> **The records**
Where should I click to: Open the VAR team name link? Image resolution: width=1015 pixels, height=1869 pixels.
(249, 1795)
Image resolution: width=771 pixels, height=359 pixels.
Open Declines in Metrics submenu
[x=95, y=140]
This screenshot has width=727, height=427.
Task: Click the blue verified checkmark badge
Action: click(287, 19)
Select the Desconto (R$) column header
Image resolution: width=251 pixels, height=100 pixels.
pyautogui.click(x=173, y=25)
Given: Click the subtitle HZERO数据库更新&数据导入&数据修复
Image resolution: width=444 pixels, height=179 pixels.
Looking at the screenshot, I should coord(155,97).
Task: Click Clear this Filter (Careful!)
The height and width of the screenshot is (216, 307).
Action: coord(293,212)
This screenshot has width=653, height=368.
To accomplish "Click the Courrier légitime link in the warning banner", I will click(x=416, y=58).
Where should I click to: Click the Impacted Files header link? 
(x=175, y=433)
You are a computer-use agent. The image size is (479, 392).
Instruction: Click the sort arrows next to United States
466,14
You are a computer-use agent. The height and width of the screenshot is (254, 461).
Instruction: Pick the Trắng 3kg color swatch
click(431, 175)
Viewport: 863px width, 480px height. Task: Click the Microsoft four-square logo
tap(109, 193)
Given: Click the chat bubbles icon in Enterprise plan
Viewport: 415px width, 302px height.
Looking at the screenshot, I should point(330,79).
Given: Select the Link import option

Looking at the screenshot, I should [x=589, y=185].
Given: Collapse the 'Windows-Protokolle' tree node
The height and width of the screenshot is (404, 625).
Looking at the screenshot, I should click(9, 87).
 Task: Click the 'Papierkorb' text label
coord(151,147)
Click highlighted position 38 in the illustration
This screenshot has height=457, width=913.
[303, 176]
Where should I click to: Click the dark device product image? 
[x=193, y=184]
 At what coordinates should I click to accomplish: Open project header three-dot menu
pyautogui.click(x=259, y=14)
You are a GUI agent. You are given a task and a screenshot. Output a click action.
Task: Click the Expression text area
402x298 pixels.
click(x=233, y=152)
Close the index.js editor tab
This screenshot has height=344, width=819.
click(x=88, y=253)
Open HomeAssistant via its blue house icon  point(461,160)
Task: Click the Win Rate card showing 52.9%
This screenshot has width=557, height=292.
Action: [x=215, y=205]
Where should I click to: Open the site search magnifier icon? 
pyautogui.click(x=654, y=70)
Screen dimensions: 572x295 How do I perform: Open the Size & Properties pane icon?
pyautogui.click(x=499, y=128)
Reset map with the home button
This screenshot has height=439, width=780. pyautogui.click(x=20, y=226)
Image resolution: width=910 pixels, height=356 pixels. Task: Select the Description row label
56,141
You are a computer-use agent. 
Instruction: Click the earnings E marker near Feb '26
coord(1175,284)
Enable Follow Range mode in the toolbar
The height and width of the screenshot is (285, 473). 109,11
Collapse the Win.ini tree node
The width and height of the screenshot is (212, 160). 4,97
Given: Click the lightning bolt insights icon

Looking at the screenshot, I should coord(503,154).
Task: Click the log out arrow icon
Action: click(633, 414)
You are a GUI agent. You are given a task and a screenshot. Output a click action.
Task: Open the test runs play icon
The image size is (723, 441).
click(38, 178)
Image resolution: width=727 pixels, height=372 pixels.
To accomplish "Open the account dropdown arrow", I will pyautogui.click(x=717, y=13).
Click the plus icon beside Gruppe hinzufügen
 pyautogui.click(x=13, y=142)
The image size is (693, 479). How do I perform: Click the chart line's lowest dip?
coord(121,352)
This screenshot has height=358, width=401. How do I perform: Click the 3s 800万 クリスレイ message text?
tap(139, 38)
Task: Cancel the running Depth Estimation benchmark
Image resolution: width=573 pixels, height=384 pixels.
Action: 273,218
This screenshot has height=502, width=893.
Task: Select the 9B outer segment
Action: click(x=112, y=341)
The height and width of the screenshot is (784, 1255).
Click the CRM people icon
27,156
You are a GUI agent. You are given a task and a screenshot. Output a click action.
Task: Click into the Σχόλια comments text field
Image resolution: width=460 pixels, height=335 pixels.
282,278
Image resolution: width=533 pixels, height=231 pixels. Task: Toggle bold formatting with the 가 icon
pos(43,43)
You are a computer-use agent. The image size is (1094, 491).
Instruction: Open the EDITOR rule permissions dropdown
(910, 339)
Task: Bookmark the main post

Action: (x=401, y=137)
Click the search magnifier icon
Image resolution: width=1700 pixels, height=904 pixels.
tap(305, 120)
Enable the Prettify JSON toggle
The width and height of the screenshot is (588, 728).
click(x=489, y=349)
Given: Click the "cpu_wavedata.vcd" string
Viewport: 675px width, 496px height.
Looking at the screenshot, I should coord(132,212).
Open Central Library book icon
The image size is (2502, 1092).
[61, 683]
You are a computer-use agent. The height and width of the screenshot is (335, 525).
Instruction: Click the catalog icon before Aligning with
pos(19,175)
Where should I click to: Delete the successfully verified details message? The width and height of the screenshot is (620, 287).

> **Description of the task**
Retype everything from the start of the records down to the line containing "Looking at the screenshot, I should [x=589, y=185].", including both ends, with no changes.

> **Completed exercise**
Where should I click to: Open the VAR team name link? Image resolution: width=1015 pixels, height=1869 pixels.
(249, 1795)
Image resolution: width=771 pixels, height=359 pixels.
Open Declines in Metrics submenu
[x=95, y=140]
This screenshot has width=727, height=427.
Task: Click the blue verified checkmark badge
Action: click(287, 19)
Select the Desconto (R$) column header
Image resolution: width=251 pixels, height=100 pixels.
pyautogui.click(x=173, y=25)
Given: Click the subtitle HZERO数据库更新&数据导入&数据修复
Image resolution: width=444 pixels, height=179 pixels.
Looking at the screenshot, I should coord(155,97).
Task: Click Clear this Filter (Careful!)
The height and width of the screenshot is (216, 307).
Action: coord(293,212)
This screenshot has width=653, height=368.
To accomplish "Click the Courrier légitime link in the warning banner", I will click(x=416, y=58).
Where should I click to: Click the Impacted Files header link? 
(x=175, y=433)
You are a computer-use agent. The image size is (479, 392).
Instruction: Click the sort arrows next to United States
466,14
You are a computer-use agent. The height and width of the screenshot is (254, 461).
Instruction: Pick the Trắng 3kg color swatch
click(431, 175)
Viewport: 863px width, 480px height. Task: Click the Microsoft four-square logo
tap(109, 193)
Given: Click the chat bubbles icon in Enterprise plan
Viewport: 415px width, 302px height.
Looking at the screenshot, I should point(330,79).
Given: Select the Link import option

Looking at the screenshot, I should [x=589, y=185].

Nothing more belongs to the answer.